Hercules' and Thompson's victory in the district court proved to be short-lived, however. After summary judgment was entered in their favor and in favor of the other two Agent Orange manufacturers -- but before a judgment of dismissal was entered -- the case was transferred to another Judge in the Eastern District of New York. In November of 1983, the transferee Judge reconsidered the issue and denied the summary judgment motions of Hercules and Thompson. See In re "Agent Orange" Prod. Liab. Litig., 597 F. Supp. 740, 753 (E.D.N.Y. 1984).
On May 7, 1984, the date that trial would have begun in the class action suit, the parties reached a settlement. The settlement called for the creation of a $180 million settlement fund, with each defendant contributing to the fund in proportion to its percentage of the total volume of Agent Orange produced, with a factor for the level of dioxin in the particular manufacturer's product. In re "Agent Orange", 597 F. Supp. at 748. Hercules' share of the settlement was about ten percent, valued at $18,772,568. Thompson's share was around two percent, amounting to $3,096,597. In its opinion approving the settlement, the district court noted that the plaintiffs would have had extreme difficulty proving that their injuries resulted from exposure to dioxin present in the Agent Orange. In re "Agent Orange", 597 F. Supp. at 782.

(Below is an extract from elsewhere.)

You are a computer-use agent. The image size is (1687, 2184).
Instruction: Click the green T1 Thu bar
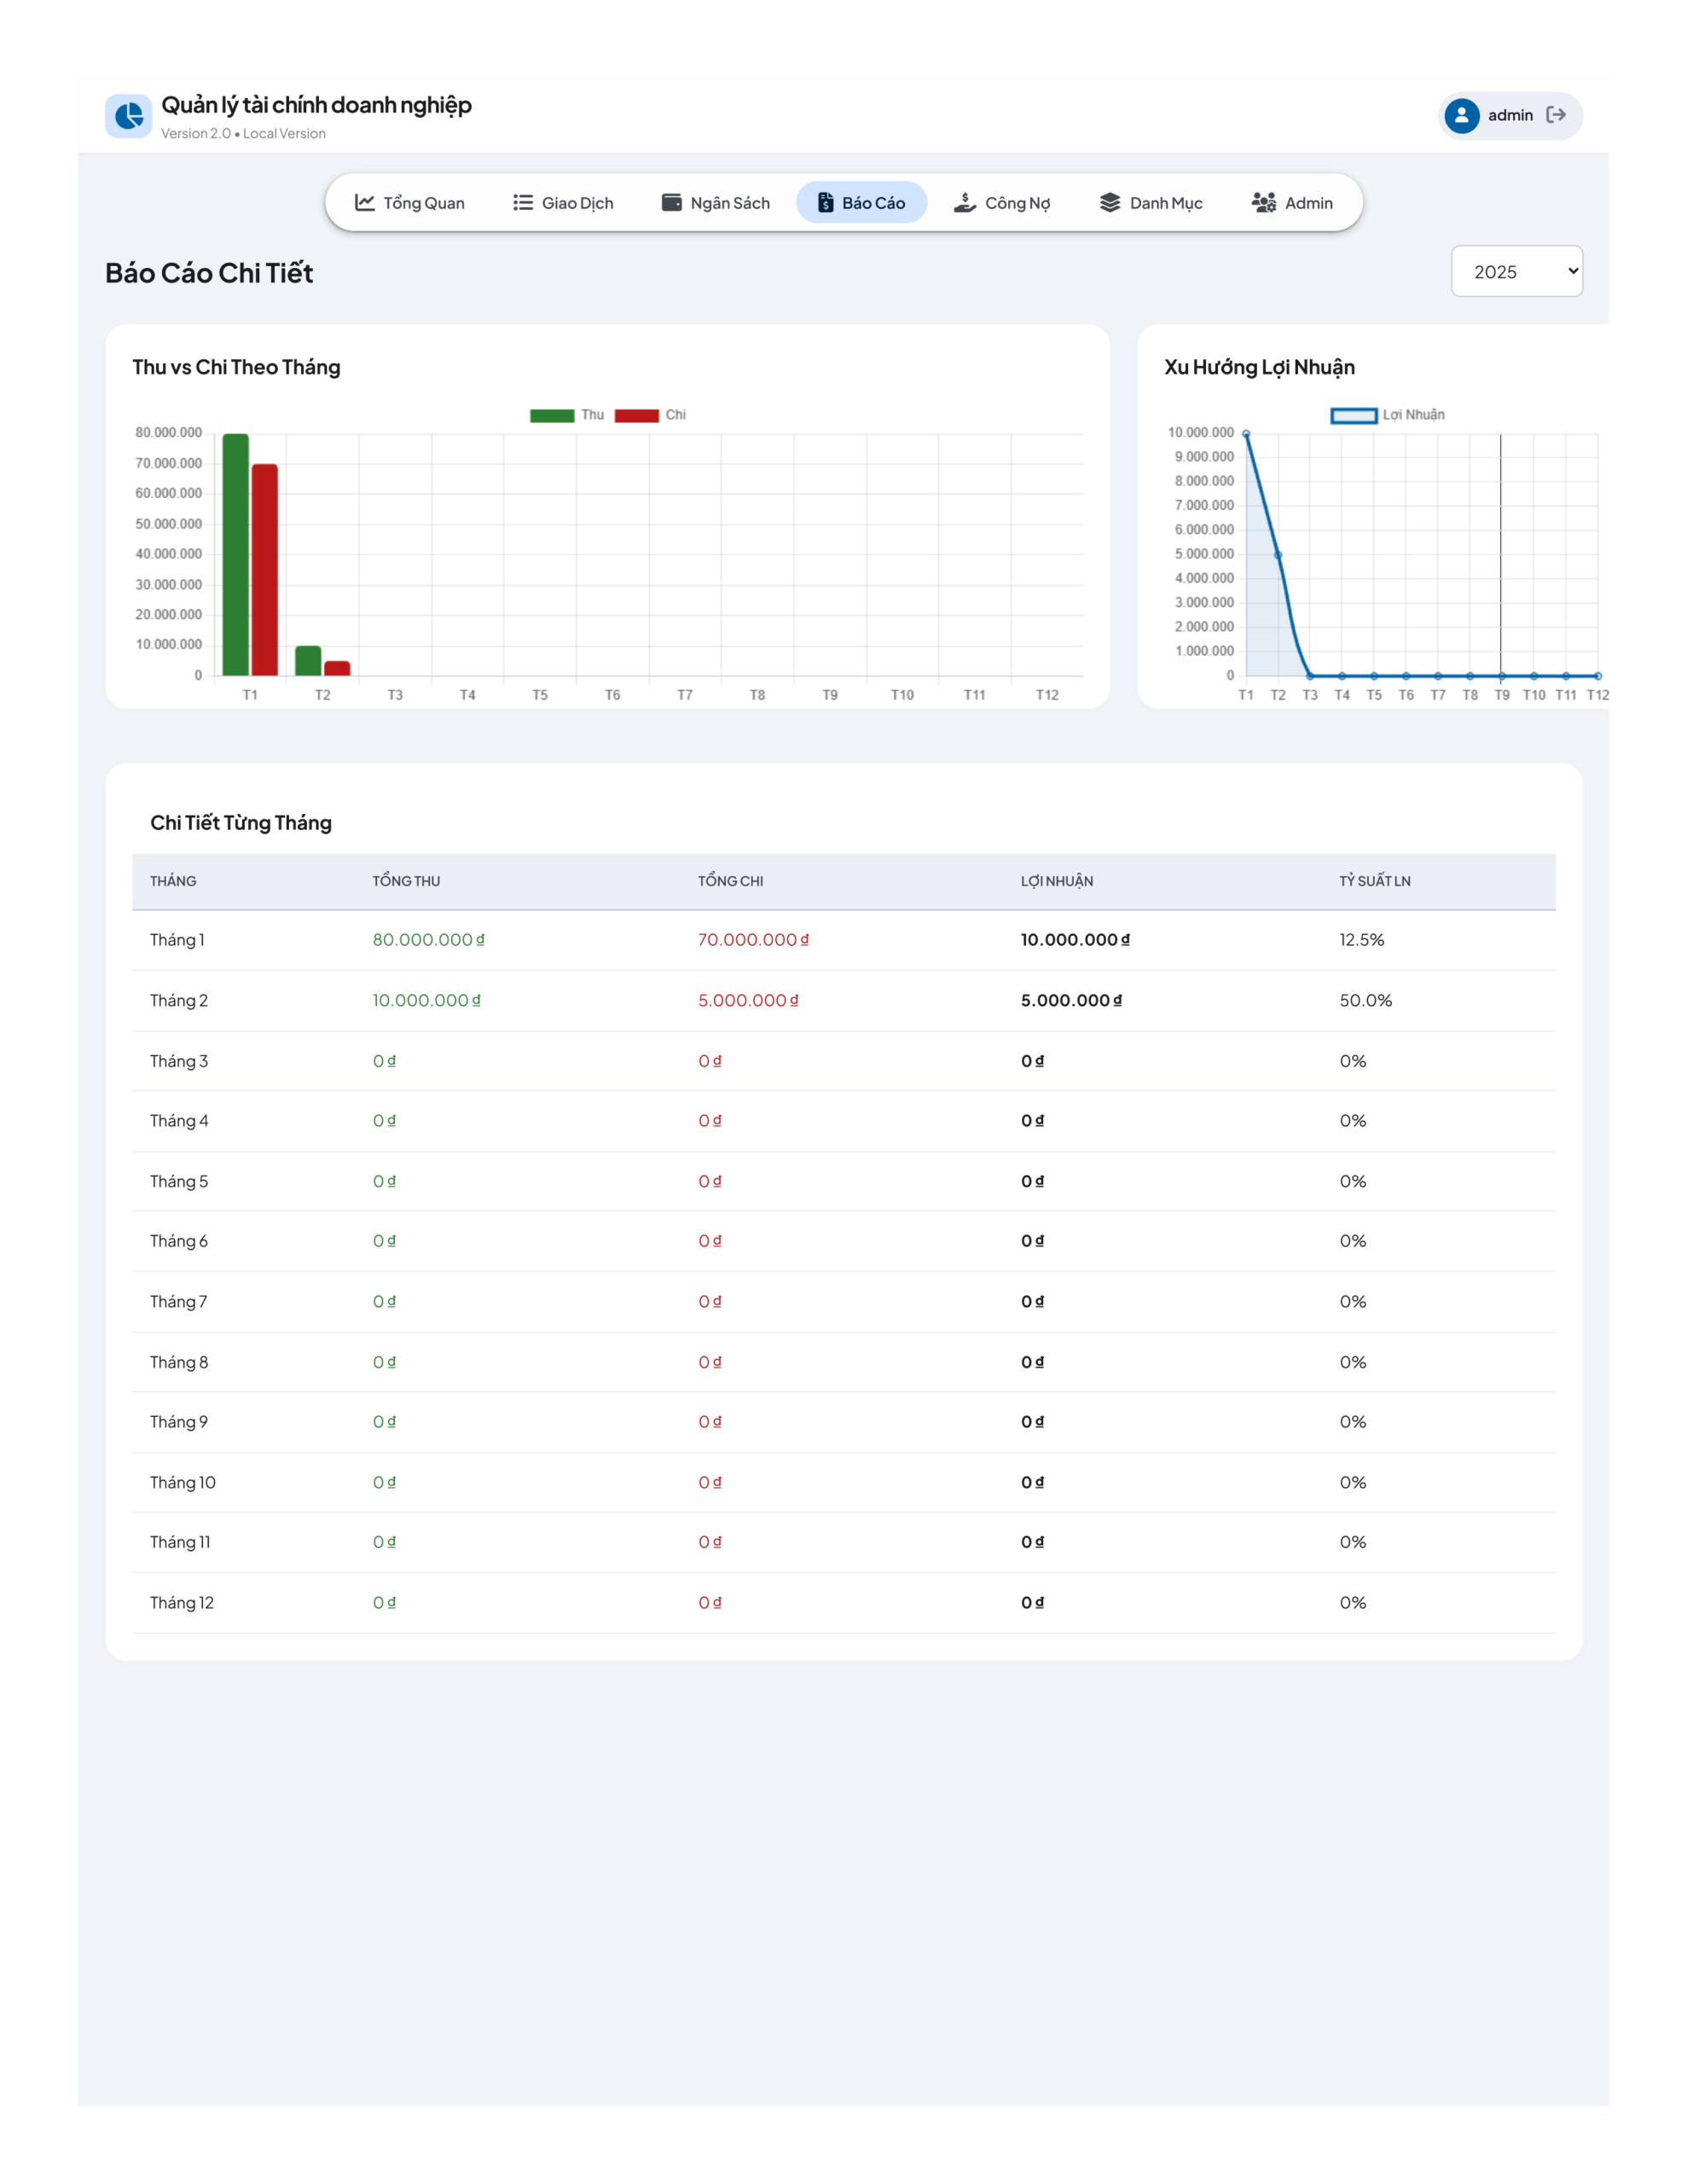click(x=235, y=554)
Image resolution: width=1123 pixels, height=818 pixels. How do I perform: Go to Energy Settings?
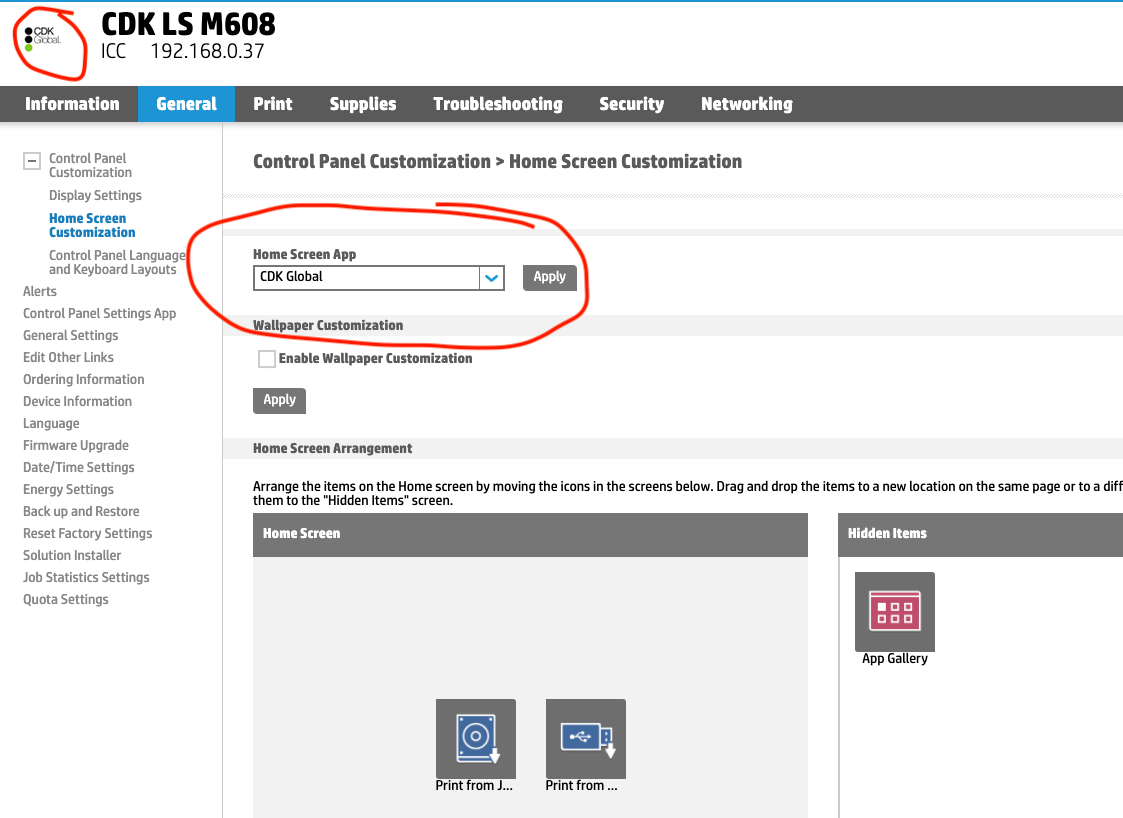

Upon settlement of the class action, the defendant manufacturers, including Hercules and Thompson, moved for summary judgment against the nearly 300 plaintiffs who had opted-out of the class action suit. These opt-out plaintiffs were those who had voluntarily chosen not to be part of the certified Rule 23(b)(3) class, and who consequently did not share in the $180 million settlement fund. In support of the summary judgment motion, the defendant manufacturers argued that they were entitled to judgment
because of each plaintiff's conceded inability to identify the individual manufacturer of the Agent Orange to which a given veteran was exposed, inapplicability of any alternative theory of liability that would overcome that inability, the government contract defense, and inability of any plaintiff to prove that his or her injuries were caused by Agent Orange.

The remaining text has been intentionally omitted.